Scott Knock – army medic, husband, dad

neuromodulation

04/23/2019

A 2010 helicopter crash in Afghanistan left 24-year-old Scott Knock of Fort Collins with shrapnel embedded in his body. Army doctors in Texas quickly took care of that, but they couldn’t find the cause of residual muscle and nerve spasms that almost incapacitated the Army medic.

Scott came home to Colorado and consulted five different doctors. “Neurologist, orthopedic doctors, spine doctors -- you name it, I saw them.” The muscle and nerve spasms “felt like someone was taking a cattle prod to my arm. They radiated up into my neck and caused instant headache,” he said. A pain management specialist near Loveland finally connected the dots and sent him to Dr. Richard Sanders, who then set him up with Dr. Stephen Annest.

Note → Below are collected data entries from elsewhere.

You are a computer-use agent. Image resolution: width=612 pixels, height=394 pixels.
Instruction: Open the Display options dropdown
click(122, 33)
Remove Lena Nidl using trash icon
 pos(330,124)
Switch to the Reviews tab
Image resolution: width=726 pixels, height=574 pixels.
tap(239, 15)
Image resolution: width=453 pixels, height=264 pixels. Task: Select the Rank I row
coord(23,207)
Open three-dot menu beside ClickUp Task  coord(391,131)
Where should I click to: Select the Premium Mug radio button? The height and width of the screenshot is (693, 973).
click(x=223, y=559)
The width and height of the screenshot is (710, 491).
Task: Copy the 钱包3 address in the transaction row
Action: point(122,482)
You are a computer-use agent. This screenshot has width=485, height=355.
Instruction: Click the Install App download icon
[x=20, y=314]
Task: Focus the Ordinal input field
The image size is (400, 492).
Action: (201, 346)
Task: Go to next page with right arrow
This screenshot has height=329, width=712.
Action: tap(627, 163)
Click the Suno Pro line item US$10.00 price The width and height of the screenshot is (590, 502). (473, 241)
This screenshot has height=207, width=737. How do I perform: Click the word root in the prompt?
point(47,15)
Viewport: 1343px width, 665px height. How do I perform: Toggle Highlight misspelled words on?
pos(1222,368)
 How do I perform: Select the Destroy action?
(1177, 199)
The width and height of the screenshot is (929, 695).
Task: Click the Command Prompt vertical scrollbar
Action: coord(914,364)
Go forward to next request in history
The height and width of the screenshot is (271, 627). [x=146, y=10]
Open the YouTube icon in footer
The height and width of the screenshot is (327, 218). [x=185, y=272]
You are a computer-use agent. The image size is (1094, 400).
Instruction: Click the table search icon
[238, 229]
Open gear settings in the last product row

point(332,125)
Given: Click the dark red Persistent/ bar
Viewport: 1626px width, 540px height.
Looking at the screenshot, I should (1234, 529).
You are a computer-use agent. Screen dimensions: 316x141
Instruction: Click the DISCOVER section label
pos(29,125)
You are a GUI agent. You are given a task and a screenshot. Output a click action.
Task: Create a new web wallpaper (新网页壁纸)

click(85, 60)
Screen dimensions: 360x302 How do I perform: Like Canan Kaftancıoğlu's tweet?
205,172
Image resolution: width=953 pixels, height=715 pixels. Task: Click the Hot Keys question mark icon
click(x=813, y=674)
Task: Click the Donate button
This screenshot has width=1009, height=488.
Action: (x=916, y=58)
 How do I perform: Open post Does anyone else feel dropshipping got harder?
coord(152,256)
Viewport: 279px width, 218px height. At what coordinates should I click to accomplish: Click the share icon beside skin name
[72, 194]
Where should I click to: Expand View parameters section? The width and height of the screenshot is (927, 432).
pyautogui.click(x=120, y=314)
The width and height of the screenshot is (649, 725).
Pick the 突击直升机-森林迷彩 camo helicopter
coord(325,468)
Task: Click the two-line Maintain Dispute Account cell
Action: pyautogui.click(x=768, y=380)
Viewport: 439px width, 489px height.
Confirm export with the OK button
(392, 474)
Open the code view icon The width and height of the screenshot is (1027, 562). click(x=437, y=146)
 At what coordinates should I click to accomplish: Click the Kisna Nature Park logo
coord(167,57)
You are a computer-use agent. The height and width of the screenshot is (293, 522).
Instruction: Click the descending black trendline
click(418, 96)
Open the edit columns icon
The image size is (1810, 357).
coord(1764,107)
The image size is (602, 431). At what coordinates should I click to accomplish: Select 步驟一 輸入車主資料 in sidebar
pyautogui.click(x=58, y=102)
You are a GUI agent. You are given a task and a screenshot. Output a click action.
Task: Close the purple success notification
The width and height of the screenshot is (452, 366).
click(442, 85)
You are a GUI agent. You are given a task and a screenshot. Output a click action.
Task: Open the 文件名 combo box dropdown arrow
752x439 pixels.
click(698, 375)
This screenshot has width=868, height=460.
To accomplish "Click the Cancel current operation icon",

November 1, 2012, almost two years to the day after his injury, Scott had surgery after Dr. Annest’s suspicion of neurogenic Thoracic Outlet Syndrome (TOS) had been confirmed: “Scott’s muscles compressed the nerves so much they wouldn’t allow the muscles to [loosen].”

“About a month later I was already moving a lot better. Dr. Annest had told me not to expect anything for another six months but I was already feeling on top of the world,” Scott said. And though Scott has not regained full feeling in his arm and hand, he believes he is making good progress. “I just wanted the surgery to be a little bit successful but Dr. Annest far outreached my expectations,” Scott added.

After six months of rehab and physical therapy, Scott is working hard at strength training so that he can go back to full active duty in the Army. He currently works as a hazmat technician for a Boulder pharmaceutical company and is in the National Guard.

“It’s awesome to see his progress,” said Scott’s wife, Kristina. “He can pick up our daughter. When he first came home with his injury, he couldn’t even hold our eight-month-old daughter.”